» **Recorded data**:
+ + + +

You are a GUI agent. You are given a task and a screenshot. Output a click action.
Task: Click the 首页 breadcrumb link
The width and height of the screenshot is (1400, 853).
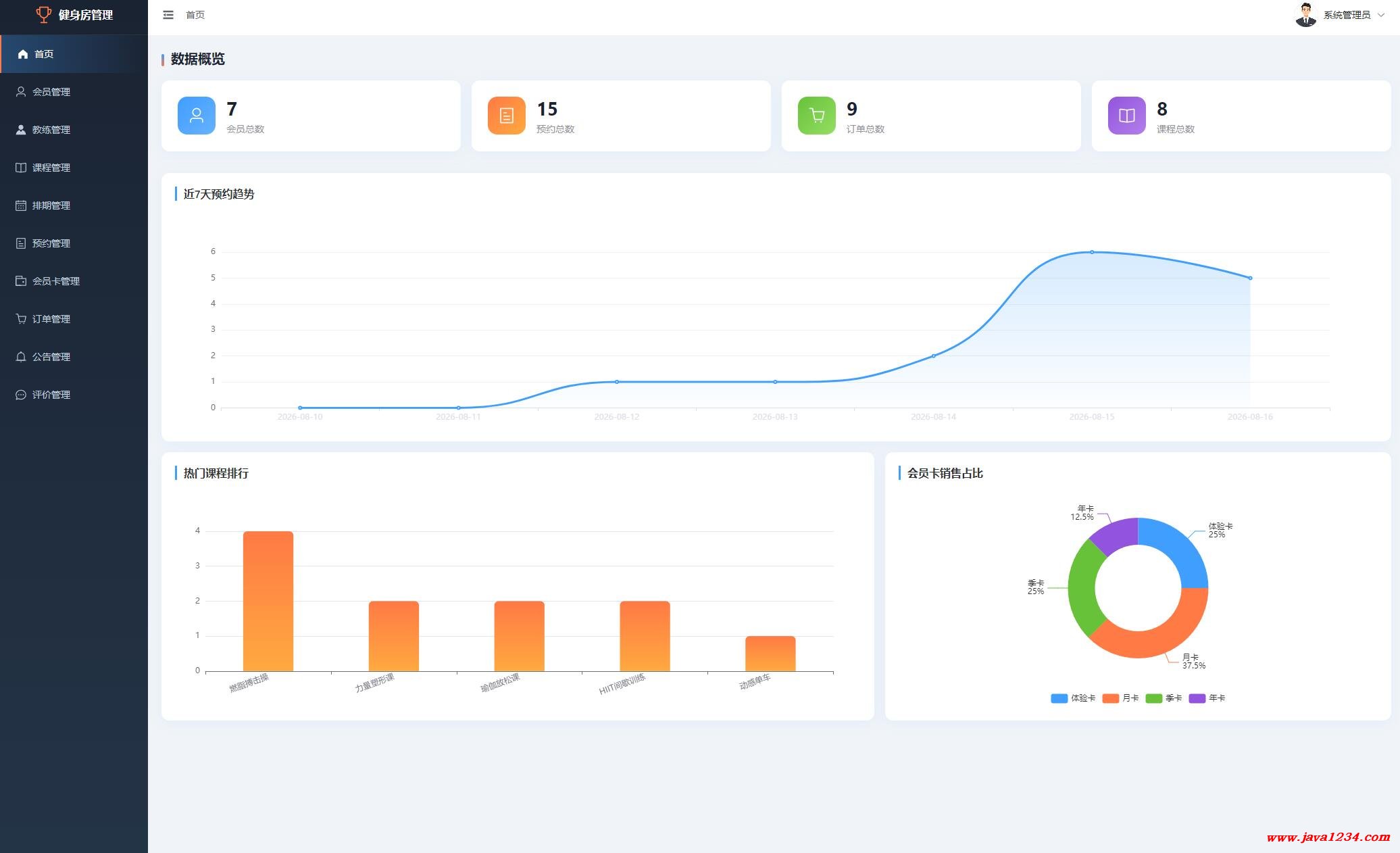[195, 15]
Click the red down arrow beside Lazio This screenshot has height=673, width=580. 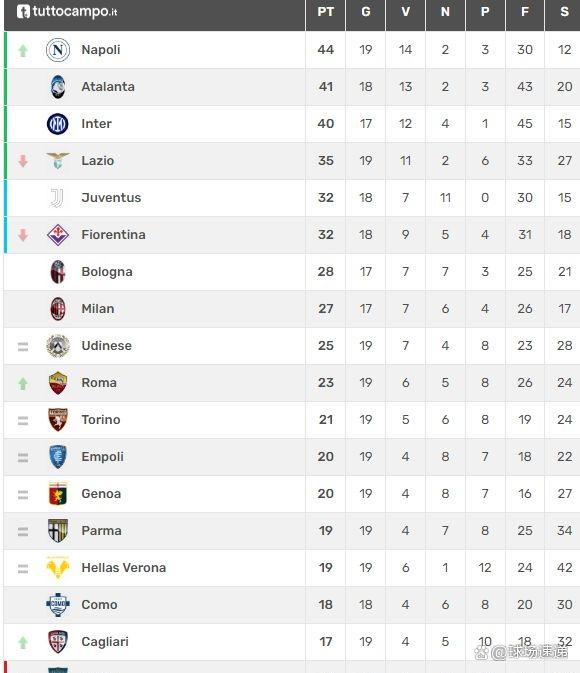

+ + + +

» **Task directions**: Your copy must hold exactly the lines from the one with "The width and" to the end of the records above, both included, and no pictures.

» **Written solution**:
The width and height of the screenshot is (1400, 853).
[195, 15]
Click the red down arrow beside Lazio This screenshot has height=673, width=580. 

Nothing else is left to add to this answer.